● Text extract:
-=-=-=-=-

After the changes restart the hadoop services and check the available
space using the below command.
# hadoop fs -df -h
Regards,
ViSolve Hadoop Team
On 10/3/2014 4:36 AM, Abdul Navaz wrote:
> Hello,
>
> As you suggested I have changed the hdfs-site.xml file of datanodes
> and name node as below and formatted the name node.
>
> </property>
>
> <property>
>
> <name>dfs.datanode.data.dir</name>
>
> <value>/mnt</value>
>
> <description>Comma separated list of paths. Use the list of
> directories from $DFS_DATA_DIR.
>
> For example,
> /grid/hadoop/hdfs/dn,/grid1/hadoop/hdfs/dn.</description>
>
> </property>
>
>
>
> hduser@dn1:~$ df -h
>
> Filesystem Size Used Avail Use% Mounted on
>
> /dev/xvda2 5.9G 5.3G 258M 96% /
>
> udev 98M 4.0K 98M 1% /dev
>
> tmpfs 48M 196K 48M 1% /run
>
> none 5.0M 0 5.0M 0% /run/lock
>
> none 120M 0 120M 0% /run/shm
>
> 172.17.253.254:/q/groups/ch-geni-net/Hadoop-NET 198G 113G 70G 62%
> /groups/ch-geni-net/Hadoop-NET
>
> 172.17.253.254:/q/proj/ch-geni-net 198G 113G 70G 62%
> /proj/ch-geni-net
>
> /dev/xvda4 7.9G 147M 7.4G 2% /mnt
>
> hduser@dn1:~$
>
>
>
> Even after doing so, the file is copied only to /dev/xvda2 instead of
> /dev/xvda4.
>
> Once /dev/xvda2 is full I am getting the below error message.
>
> hduser@nn:~$ hadoop fs -put file.txtac /user/hduser/getty/file12.txt
>
> Warning: $HADOOP_HOME is deprecated.
>
>
> 14/10/02 16:52:52 WARN hdfs.DFSClient: DataStreamer Exception:
> org.apache.hadoop.ipc.RemoteException: java.io.IOException: File
> /user/hduser/getty/file12.txt could only be replicated to 0 nodes,
> instead of 1
>
> at
> org.apache.hadoop.hdfs.server.namenode.FSNamesystem.getAdditionalBlock(FSNamesystem.java:1639)
>
>
>
>
> Let me say like this: I don't want to use /dev/xvda2 as it has
> capacity of 5.9GB , I want to use only /dev/xvda4. How can I do this ?

-=-=-=-=-

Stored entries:
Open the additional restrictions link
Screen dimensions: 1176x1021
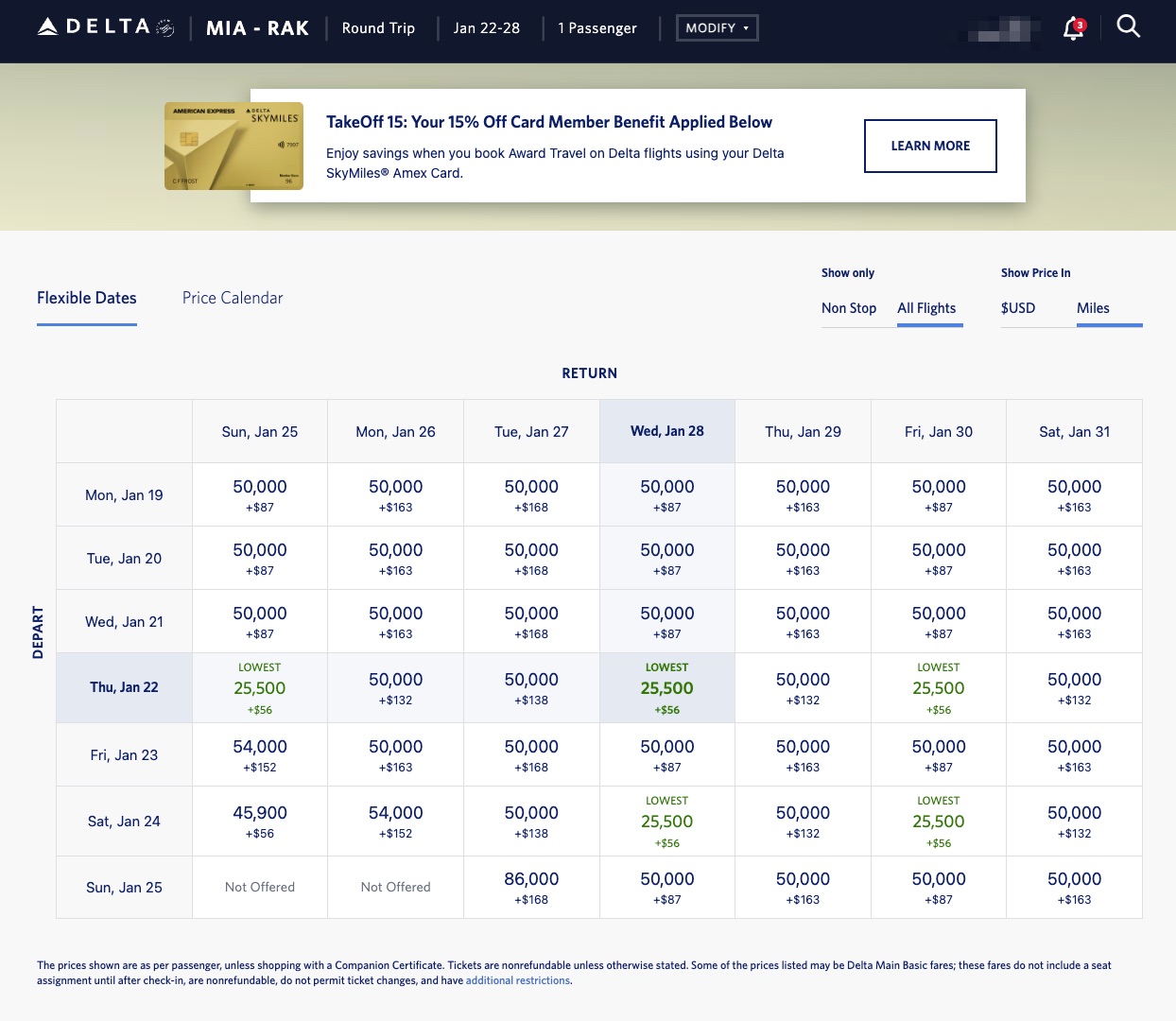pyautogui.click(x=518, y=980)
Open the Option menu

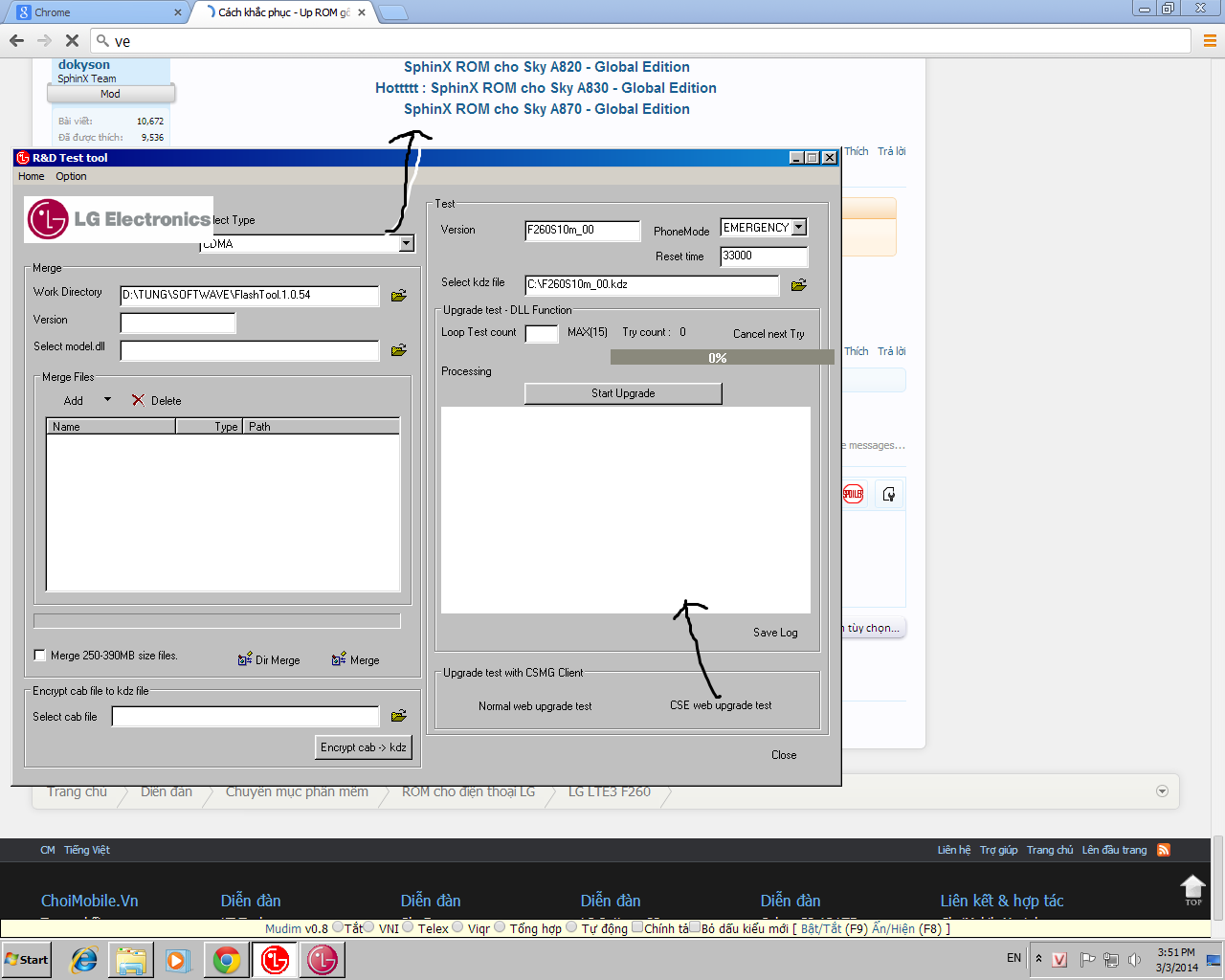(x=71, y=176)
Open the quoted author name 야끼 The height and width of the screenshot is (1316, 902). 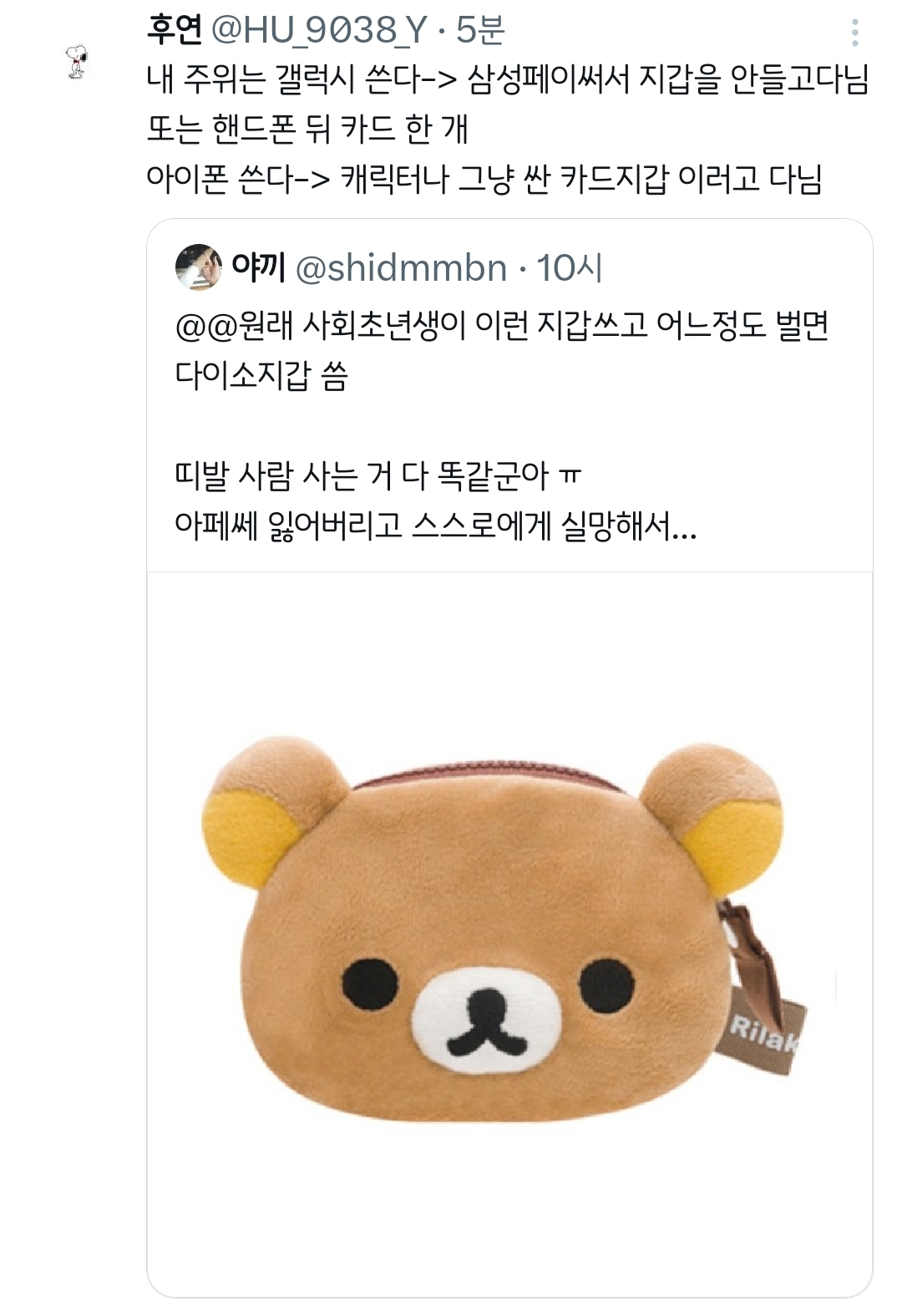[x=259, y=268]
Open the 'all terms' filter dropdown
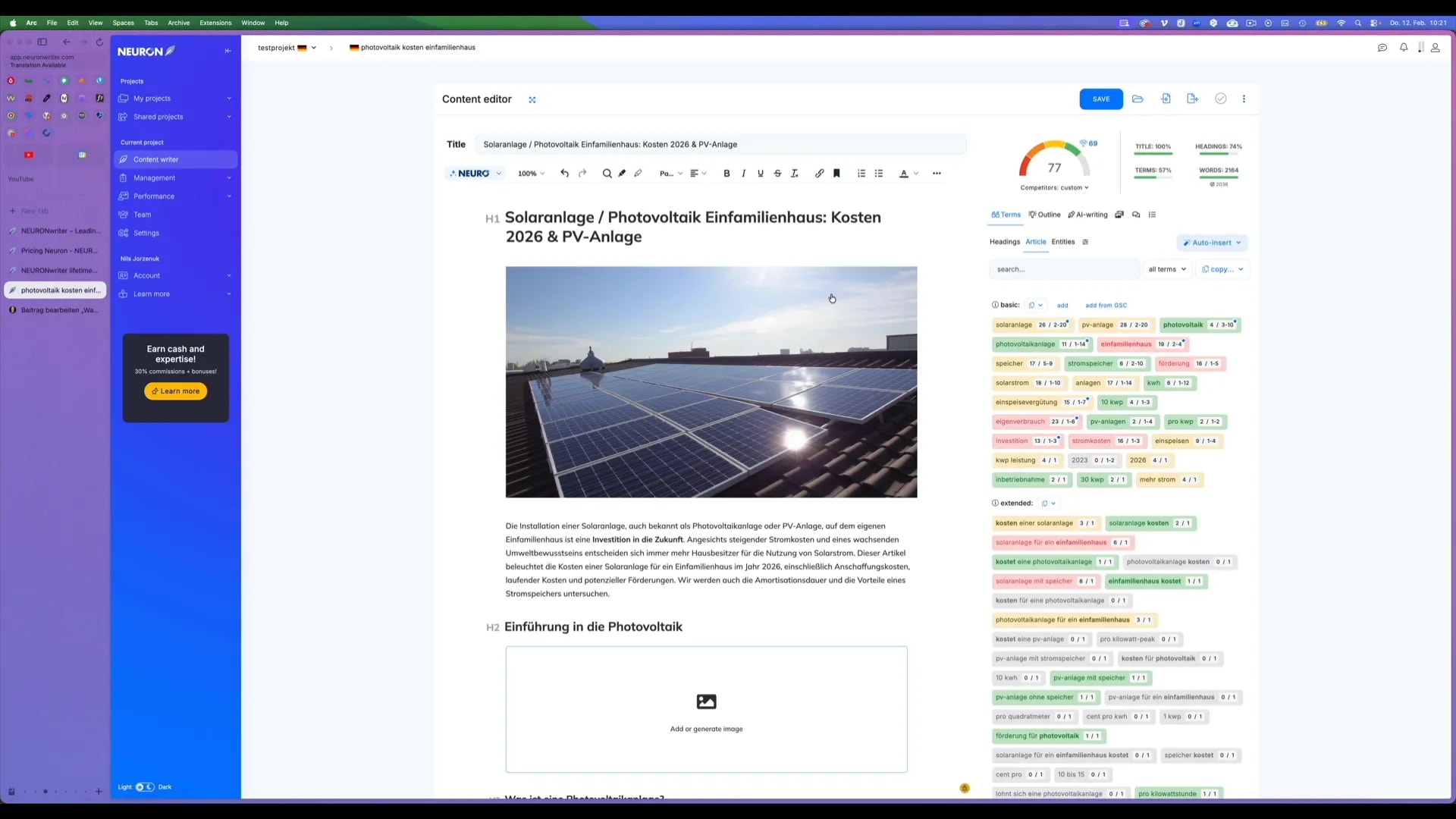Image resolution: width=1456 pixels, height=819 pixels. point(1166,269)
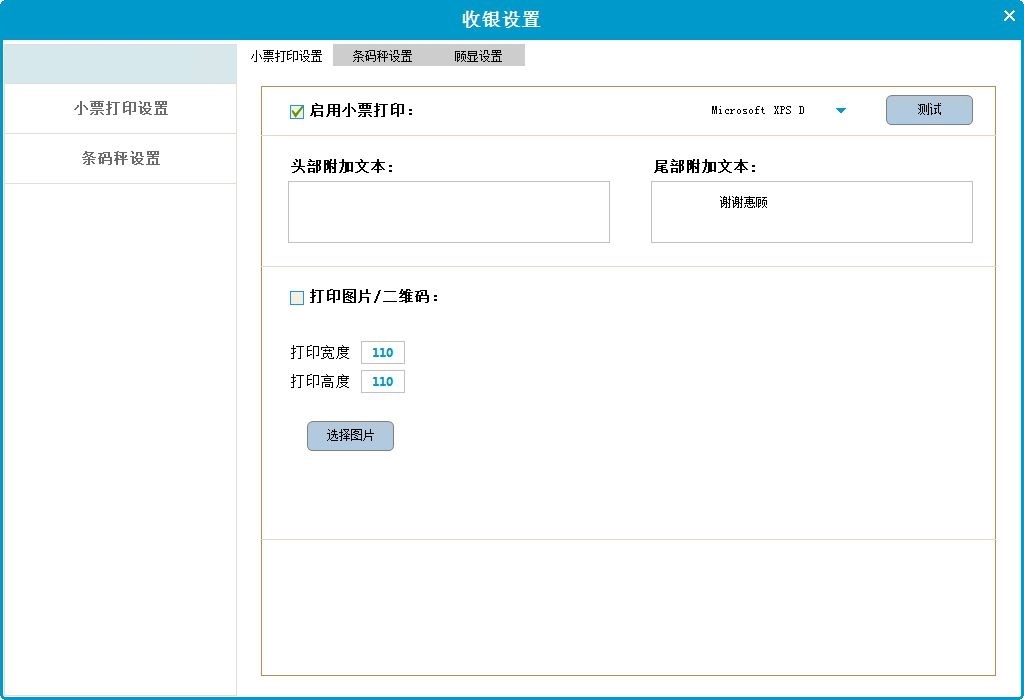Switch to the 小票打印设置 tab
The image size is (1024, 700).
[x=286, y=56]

-=-=-=-=-

● Things to do:
**A)** Please shorten the paragraph of the Hadoop thread that begins "As you suggested I have changed" into a brief list that keeps its main facts.
**B)** Translate this sentence from the Hadoop thread into Spanish: "Even after doing so, the file is copied only to /dev/xvda2 instead of /dev/xvda4."
**C)** In the Hadoop thread, which command checks the available space after the Hadoop services are restarted?
The stored entries are material separate from the Hadoop thread.

● Answers below:
**A)**
- Changed the hdfs-site.xml file on the datanodes and the name node, as suggested
- Formatted the name node

**B)** Incluso después de hacerlo, el archivo se copia solo en /dev/xvda2 en lugar de /dev/xvda4.

**C)** hadoop fs -df -h